Segment Start: Recorded information

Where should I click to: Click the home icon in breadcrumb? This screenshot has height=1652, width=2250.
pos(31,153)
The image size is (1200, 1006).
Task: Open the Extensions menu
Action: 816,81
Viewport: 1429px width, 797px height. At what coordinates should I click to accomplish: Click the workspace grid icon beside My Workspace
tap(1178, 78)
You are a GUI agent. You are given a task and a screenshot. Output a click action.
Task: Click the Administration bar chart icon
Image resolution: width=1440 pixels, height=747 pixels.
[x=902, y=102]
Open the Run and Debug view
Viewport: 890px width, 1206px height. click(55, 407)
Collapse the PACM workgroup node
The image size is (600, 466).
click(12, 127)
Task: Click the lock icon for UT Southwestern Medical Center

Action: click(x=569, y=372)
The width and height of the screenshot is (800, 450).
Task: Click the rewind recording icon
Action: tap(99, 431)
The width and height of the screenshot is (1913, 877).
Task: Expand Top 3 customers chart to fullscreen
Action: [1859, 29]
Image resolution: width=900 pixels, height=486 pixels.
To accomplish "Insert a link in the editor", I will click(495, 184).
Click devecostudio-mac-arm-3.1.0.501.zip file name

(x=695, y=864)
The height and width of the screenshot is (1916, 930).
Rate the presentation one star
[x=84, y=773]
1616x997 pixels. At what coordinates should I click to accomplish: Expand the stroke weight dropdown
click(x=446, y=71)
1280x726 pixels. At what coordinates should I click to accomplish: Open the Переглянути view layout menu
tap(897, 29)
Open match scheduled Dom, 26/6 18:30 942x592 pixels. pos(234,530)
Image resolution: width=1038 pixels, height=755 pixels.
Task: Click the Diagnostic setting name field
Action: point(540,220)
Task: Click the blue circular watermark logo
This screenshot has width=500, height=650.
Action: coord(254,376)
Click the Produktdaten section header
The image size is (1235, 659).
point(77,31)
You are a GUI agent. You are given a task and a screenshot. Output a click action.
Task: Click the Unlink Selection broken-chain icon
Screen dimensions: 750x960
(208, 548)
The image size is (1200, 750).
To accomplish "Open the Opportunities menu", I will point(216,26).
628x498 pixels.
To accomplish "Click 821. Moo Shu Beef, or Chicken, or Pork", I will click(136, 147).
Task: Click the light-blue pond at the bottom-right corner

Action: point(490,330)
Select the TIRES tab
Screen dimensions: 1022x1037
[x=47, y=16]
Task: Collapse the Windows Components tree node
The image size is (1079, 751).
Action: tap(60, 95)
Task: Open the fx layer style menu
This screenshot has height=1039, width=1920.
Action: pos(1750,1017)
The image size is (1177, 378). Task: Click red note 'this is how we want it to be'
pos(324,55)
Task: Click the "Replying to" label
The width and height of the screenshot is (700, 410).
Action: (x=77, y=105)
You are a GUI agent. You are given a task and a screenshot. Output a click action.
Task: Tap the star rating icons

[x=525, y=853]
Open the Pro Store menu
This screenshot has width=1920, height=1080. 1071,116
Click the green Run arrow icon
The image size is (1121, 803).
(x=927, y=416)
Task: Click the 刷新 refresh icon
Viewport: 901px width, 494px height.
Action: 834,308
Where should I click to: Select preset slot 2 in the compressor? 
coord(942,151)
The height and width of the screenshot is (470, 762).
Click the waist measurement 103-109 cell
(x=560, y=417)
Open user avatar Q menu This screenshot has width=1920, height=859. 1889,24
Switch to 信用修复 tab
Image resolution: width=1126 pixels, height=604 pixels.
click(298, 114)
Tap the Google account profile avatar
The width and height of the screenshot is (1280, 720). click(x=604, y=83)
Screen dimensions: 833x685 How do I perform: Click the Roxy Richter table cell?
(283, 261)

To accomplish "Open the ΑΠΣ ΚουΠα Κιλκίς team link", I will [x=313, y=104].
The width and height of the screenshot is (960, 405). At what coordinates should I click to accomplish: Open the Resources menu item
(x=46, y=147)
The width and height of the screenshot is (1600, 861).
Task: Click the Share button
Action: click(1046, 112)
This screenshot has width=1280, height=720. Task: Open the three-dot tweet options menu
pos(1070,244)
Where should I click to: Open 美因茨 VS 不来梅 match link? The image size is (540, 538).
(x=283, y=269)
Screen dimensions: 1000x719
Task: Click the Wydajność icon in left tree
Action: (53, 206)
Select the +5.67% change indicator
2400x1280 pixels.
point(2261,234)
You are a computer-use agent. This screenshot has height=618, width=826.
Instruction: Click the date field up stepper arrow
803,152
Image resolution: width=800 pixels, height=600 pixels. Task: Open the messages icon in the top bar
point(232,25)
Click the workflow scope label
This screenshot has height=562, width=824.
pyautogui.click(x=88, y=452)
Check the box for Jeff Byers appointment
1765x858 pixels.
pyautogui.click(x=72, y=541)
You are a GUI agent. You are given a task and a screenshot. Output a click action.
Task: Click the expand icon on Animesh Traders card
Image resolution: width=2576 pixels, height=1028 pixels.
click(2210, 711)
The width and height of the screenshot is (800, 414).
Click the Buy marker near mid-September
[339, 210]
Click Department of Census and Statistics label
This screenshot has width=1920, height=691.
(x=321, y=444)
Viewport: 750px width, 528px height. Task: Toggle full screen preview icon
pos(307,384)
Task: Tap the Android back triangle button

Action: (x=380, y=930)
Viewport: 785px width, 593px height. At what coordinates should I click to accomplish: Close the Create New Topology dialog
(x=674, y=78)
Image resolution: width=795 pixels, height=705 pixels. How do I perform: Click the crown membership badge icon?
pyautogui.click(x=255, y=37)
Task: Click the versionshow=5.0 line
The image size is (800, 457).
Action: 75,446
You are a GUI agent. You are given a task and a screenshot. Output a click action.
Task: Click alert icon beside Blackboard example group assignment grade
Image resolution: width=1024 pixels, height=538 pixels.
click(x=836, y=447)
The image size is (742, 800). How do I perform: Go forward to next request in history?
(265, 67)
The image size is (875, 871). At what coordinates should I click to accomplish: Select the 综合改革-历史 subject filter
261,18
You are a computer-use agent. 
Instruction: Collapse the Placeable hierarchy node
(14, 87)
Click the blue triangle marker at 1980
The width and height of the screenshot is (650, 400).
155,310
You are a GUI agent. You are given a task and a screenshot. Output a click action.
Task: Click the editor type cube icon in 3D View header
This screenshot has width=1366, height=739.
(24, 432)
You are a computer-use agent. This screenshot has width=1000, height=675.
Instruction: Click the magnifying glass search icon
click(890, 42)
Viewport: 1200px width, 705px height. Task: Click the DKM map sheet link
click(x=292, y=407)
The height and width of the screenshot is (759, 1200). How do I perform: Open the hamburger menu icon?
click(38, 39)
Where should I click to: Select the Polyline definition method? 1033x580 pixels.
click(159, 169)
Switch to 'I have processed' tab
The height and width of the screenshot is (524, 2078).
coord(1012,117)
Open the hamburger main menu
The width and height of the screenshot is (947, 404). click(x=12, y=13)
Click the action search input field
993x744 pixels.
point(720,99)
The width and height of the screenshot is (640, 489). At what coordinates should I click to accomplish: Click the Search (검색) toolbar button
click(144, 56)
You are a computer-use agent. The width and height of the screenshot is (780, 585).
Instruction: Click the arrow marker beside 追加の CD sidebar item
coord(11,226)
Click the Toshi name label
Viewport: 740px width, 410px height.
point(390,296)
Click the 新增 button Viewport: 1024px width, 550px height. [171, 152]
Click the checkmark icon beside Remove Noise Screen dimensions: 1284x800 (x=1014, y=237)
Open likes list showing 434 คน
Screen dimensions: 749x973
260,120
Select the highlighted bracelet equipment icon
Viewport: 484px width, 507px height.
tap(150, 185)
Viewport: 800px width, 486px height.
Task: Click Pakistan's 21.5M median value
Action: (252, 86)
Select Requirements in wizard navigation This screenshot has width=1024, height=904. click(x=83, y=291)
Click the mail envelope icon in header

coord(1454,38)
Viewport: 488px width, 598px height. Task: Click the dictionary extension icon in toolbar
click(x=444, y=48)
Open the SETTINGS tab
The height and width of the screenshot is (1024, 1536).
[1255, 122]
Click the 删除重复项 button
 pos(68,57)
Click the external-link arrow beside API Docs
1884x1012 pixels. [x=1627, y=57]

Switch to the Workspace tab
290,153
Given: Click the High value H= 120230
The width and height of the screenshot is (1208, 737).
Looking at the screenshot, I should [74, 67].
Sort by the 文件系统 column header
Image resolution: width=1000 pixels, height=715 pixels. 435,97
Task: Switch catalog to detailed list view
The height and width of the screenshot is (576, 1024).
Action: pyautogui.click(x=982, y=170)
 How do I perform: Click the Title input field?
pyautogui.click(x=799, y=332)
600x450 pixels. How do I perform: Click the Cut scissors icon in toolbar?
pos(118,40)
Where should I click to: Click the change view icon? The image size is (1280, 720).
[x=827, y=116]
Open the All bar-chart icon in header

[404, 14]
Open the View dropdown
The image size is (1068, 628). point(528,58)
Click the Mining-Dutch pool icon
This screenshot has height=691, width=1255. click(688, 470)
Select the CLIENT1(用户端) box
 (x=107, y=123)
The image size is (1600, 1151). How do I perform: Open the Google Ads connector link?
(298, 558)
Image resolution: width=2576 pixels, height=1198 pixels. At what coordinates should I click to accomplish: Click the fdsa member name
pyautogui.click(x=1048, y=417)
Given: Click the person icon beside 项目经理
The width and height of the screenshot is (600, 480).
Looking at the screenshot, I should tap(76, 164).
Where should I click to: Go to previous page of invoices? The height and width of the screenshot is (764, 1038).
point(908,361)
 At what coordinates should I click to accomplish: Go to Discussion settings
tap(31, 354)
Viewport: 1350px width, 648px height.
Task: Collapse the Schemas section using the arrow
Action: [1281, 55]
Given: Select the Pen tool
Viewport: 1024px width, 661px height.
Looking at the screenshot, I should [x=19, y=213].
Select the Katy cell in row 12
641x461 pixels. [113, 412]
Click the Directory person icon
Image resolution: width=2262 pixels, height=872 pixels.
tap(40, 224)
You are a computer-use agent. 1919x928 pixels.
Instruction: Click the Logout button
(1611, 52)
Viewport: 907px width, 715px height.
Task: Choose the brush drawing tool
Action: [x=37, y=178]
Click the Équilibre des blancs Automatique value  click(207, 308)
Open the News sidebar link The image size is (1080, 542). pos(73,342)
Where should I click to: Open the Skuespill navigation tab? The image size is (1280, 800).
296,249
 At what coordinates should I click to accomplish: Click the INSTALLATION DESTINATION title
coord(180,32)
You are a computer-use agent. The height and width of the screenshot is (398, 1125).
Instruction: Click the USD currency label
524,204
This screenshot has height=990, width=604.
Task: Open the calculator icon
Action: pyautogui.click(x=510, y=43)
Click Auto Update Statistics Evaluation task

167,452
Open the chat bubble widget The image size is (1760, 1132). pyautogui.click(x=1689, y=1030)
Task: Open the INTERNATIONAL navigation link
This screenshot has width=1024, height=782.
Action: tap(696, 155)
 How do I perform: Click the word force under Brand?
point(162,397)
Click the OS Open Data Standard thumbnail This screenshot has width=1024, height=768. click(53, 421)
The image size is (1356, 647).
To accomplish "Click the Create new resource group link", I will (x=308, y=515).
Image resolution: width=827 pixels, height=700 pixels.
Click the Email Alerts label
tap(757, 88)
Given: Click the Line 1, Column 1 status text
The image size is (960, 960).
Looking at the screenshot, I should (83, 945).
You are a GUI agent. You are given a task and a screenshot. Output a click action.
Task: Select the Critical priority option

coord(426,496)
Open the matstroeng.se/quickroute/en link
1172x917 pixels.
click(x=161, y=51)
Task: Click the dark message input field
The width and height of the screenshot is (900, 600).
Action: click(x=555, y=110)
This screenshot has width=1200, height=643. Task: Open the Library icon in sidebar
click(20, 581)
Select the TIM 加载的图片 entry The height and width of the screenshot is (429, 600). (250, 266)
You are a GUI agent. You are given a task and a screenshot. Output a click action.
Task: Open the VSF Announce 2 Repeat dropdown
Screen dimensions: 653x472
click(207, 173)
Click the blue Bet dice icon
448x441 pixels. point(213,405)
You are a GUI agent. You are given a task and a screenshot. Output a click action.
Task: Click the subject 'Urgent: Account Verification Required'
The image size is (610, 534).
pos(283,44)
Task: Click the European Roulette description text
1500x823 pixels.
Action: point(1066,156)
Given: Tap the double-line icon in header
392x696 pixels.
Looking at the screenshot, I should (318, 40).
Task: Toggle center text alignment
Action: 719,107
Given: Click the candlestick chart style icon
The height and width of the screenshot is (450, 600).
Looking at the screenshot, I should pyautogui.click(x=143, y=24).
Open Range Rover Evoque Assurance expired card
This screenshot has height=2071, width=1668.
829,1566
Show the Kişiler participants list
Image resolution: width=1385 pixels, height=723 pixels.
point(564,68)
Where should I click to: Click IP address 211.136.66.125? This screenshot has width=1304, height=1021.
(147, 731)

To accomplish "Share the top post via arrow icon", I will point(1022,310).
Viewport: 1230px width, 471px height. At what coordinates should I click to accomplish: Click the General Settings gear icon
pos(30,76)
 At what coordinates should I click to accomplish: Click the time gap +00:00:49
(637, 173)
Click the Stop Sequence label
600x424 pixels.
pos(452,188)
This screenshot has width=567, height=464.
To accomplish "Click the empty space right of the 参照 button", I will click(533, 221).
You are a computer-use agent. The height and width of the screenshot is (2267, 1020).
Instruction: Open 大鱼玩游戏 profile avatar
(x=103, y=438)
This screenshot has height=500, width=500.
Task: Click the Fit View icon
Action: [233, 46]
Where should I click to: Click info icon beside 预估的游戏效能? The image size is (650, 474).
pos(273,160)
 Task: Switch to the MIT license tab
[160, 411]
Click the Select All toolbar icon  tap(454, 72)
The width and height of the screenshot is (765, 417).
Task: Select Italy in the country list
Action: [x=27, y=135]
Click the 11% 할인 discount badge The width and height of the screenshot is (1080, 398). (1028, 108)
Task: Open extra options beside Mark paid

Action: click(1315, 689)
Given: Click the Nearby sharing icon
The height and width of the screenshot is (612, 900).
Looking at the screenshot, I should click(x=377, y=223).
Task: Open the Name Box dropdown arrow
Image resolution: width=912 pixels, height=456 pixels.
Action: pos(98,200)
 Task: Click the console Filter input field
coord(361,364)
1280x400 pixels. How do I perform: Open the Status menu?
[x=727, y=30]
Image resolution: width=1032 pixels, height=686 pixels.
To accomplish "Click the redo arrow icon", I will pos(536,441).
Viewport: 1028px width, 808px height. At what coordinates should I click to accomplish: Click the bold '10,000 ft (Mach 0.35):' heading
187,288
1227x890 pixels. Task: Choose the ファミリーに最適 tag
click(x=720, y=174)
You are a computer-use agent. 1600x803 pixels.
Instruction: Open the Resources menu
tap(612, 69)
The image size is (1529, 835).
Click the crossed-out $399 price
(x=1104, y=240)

Segment End: Recorded information

Restate word for word the lines in the material above from the one with "392x696 pixels." to the one with "This screenshot has width=567, height=464."; both of those lines count, and nothing else does.

392x696 pixels.
Looking at the screenshot, I should (318, 40).
Task: Toggle center text alignment
Action: 719,107
Given: Click the candlestick chart style icon
The height and width of the screenshot is (450, 600).
Looking at the screenshot, I should pyautogui.click(x=143, y=24).
Open Range Rover Evoque Assurance expired card
This screenshot has height=2071, width=1668.
829,1566
Show the Kişiler participants list
Image resolution: width=1385 pixels, height=723 pixels.
point(564,68)
Where should I click to: Click IP address 211.136.66.125? This screenshot has width=1304, height=1021.
(147, 731)

To accomplish "Share the top post via arrow icon", I will point(1022,310).
Viewport: 1230px width, 471px height. At what coordinates should I click to accomplish: Click the General Settings gear icon
pos(30,76)
 At what coordinates should I click to accomplish: Click the time gap +00:00:49
(637, 173)
Click the Stop Sequence label
600x424 pixels.
pos(452,188)
This screenshot has width=567, height=464.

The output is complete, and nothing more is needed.